Work instructions
Everything from the first line of the material below through the line containing "The image size is (1024, 539)." is to be printed exactly, and nothing more.

·····

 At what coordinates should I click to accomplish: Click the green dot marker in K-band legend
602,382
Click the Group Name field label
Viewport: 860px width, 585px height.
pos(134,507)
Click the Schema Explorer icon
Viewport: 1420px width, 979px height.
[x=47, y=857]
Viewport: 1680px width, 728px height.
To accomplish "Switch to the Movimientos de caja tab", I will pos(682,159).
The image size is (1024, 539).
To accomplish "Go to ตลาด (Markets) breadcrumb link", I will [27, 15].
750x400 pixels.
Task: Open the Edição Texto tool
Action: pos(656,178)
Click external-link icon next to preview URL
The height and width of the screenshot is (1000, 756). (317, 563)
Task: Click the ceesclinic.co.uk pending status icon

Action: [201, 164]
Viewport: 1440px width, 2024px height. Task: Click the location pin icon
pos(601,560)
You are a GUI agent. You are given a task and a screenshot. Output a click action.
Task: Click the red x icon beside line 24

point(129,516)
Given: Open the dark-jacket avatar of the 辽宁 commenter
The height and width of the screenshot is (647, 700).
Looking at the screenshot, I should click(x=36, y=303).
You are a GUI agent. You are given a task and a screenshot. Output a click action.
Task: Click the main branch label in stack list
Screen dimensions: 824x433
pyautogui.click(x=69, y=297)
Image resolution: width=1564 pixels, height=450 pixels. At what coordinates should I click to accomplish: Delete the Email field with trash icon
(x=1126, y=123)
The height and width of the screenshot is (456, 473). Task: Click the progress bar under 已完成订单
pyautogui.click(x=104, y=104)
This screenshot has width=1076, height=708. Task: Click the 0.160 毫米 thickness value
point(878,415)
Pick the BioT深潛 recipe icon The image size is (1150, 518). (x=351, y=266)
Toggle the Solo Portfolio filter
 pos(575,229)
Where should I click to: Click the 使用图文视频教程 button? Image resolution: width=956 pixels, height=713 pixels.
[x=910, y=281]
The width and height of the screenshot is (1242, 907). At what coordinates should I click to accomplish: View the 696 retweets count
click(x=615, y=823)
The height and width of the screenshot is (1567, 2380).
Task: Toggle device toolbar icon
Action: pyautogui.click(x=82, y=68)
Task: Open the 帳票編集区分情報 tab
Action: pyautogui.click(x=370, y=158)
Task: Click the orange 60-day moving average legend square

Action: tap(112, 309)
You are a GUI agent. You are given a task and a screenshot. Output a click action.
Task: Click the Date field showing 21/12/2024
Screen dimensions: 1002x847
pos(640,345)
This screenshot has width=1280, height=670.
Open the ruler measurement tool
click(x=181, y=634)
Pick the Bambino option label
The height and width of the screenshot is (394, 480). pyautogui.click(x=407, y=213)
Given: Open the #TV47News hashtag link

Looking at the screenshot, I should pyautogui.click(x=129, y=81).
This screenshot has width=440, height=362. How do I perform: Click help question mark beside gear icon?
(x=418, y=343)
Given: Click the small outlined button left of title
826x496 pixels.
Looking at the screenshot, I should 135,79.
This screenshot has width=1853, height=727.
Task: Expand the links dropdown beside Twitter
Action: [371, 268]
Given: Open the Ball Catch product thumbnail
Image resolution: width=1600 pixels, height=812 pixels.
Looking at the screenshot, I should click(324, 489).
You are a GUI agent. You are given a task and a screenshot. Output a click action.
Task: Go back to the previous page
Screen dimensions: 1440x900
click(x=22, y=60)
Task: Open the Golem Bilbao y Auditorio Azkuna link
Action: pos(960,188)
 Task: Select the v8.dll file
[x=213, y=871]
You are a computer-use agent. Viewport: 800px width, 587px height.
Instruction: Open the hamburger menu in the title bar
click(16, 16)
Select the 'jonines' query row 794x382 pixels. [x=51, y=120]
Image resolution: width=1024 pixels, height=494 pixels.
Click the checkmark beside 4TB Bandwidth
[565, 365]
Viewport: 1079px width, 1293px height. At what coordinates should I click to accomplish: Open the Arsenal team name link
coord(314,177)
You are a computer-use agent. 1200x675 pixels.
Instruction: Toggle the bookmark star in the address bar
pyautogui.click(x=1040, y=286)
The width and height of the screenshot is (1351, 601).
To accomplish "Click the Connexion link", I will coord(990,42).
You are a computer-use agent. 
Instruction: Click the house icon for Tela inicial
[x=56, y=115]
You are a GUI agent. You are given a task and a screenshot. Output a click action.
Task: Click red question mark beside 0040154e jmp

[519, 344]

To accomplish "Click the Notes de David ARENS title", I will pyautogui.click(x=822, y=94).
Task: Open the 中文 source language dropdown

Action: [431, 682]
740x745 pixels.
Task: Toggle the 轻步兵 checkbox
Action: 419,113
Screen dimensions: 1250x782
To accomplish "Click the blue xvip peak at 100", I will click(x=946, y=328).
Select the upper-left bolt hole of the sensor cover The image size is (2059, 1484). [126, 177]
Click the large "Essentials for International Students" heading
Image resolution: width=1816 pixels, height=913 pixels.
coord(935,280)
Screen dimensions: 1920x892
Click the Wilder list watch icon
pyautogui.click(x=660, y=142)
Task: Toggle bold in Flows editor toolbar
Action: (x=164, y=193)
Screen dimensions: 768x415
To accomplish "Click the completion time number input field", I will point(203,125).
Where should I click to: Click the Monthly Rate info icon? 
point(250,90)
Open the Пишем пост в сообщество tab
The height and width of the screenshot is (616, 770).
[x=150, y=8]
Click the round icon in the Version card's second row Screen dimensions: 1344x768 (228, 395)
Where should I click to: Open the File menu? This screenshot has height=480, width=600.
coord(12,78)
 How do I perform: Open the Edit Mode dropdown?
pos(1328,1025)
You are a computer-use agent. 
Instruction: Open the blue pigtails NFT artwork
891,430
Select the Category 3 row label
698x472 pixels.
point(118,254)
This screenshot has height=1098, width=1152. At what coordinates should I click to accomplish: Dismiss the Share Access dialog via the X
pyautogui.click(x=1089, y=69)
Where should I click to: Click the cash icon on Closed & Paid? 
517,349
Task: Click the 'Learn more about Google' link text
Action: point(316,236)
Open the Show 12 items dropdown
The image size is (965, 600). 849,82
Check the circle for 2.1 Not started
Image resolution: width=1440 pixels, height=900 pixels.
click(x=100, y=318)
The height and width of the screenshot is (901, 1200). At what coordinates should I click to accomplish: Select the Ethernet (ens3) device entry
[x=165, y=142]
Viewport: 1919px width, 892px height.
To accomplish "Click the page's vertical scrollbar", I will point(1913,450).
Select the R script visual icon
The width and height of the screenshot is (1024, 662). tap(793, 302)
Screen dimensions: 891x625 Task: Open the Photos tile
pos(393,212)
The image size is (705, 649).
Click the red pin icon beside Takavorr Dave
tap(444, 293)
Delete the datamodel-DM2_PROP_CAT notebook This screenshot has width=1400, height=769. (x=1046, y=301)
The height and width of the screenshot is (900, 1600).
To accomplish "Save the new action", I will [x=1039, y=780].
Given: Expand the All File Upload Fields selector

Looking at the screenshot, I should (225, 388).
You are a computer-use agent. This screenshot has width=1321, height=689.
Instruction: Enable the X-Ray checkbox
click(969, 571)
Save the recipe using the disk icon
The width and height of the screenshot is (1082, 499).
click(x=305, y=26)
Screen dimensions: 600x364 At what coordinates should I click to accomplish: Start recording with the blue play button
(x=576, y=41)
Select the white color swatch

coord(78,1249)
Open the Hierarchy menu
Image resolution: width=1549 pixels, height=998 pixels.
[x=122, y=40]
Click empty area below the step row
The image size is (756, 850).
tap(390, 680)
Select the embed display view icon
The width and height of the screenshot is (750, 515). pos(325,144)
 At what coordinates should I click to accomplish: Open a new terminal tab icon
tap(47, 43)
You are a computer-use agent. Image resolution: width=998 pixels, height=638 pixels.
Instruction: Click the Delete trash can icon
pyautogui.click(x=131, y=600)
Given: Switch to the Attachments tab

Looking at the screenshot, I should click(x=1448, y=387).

·····

Output for this task
 At what coordinates should I click to accomplish: Click the green dot marker in K-band legend
602,382
Click the Group Name field label
Viewport: 860px width, 585px height.
pos(134,507)
Click the Schema Explorer icon
Viewport: 1420px width, 979px height.
[x=47, y=857]
Viewport: 1680px width, 728px height.
To accomplish "Switch to the Movimientos de caja tab", I will pos(682,159).
The image size is (1024, 539).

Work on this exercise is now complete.